The Union budget 2019-20 made a provision of Rs 70,000 crore for bank recap, but if this amount is going to be backloaded, few banks will start growing the credit book quickly enough to restart the credit cycle and help revive investment.
While announcing a repo rate cut of 35 basis points on Wednesday, Reserve Bank of India (RBI) Governor Shaktikanta Das made two points: one, that this unorthodox rate cut was recognition of the fact that a 25 basis points (bps) cut may have been too little, while 50 bps could have been too much. (One bp is one hundredth of one per cent).
Second, he hoped that banks will pass on the rate cuts to borrowers, so that it improved business sentiment.
Two observations are worth making. The Monetary Policy Committee (MPC) did the right thing by cutting more than what the market expected, but to presume that 35 bps was somehow better than 25 or 50 bps is difficult to comprehend.
Choosing a middle point is a signal of caution, but it does not really move the sentiment significantly. Bigger rate cuts were warranted even earlier, and the fact that some of the excess caution on inflation earlier is now being corrected is welcome but hardly significant. When rate cuts come too little, too late, they are of little help, for the economy is now in deeper trouble.
As for the other observation, that banks should pass on the rate cuts fully to borrowers, it is not something the RBI can do anything about. Banks will cut rates when their funding costs come down, and also when their bad loans are a distant nightmare. No bank is going to lend adventurously unless its appetite for risk returns, and this needs faster recapitalisation of banks, not drip dosages.
The Union budget 2019-20 made a provision of Rs 70,000 crore for bank recap, but if this amount is going to be backloaded, few banks will start growing the credit book quickly enough to restart the credit cycle and help revive investment.
Two further truths need stressing.
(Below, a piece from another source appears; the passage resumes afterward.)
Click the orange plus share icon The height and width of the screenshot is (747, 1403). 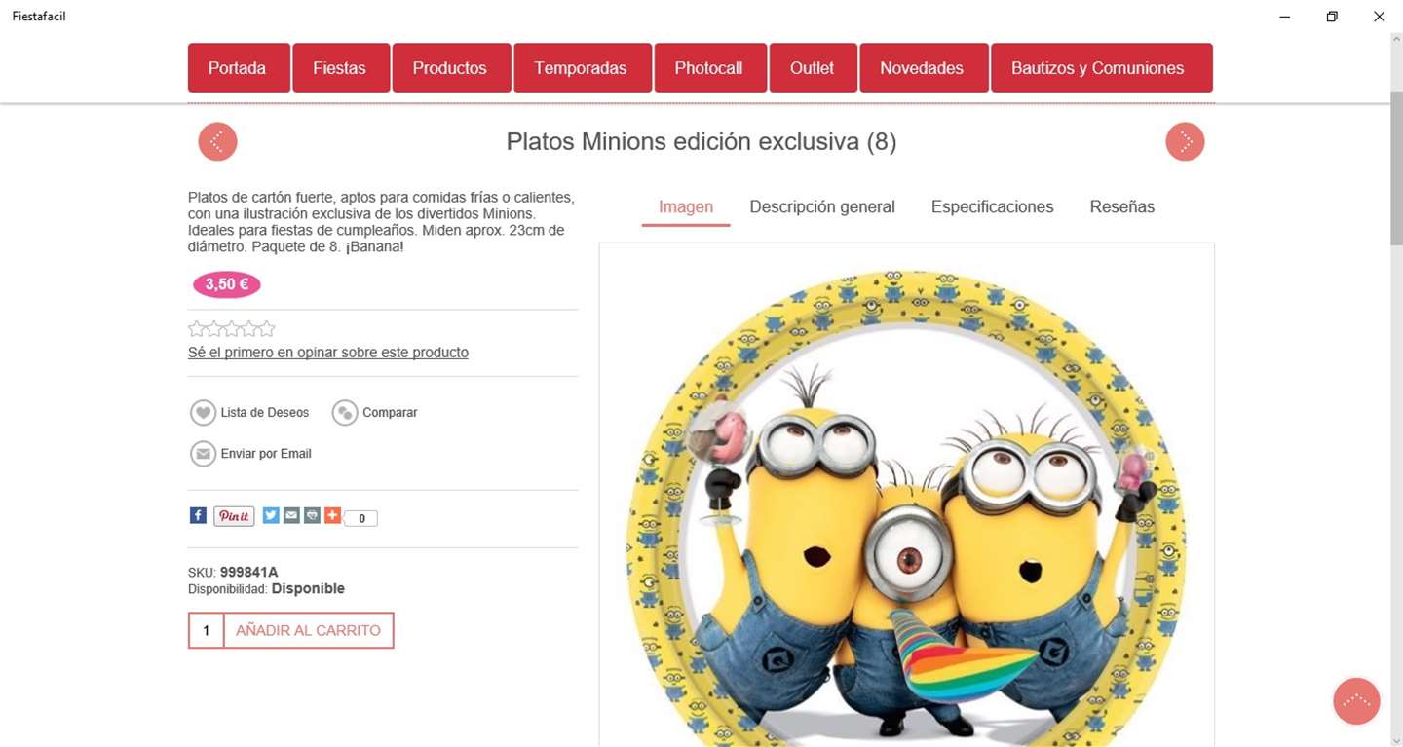click(332, 515)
The private sector invests based not only on the cost of funds, but on the prospects for profitability based on prices and demand. If you borrow at 10 per cent and returns are well above that, corporates will borrow to invest. If rates fall to 7 per cent but margin possibilities are around the same level, even lower rates will not prompt corporations to invest in new capacity.
At a time when consumption demand is weak in many sectors, government will probably have to continue playing the role of main investor, but this can’t be done by expanding the already high real fiscal deficit even more. The only logical way to raise resources for public investment is to put up lots of existing assets for sale so that foreign money can make up for the shortfall in domestic savings and lack of animal spirits.
The world is awash with excess capital, and one way to entice foreign capital is to offer long-term forward cover at reasonable rates – which means government or RBI subsidising the forward rates to some extent for, say, the next three years. Once the flows begin, these special subsidies on forward cover can slowly be withdrawn. You need to prime the pump when foreign confidence is low.
To sum up: banks will pass on rate cuts if government recapitalises them quickly. And two, assets like highways, land, airports, pipelines and electricity grids can be sold for 20-year tenures to foreign bidders keen on annuity incomes. NITI Aayog is said to be working on such ideas. This money can then be used to boost government investment in infrastructure, which, in turn, will put money in the hands of business to start investing themselves in new capacity.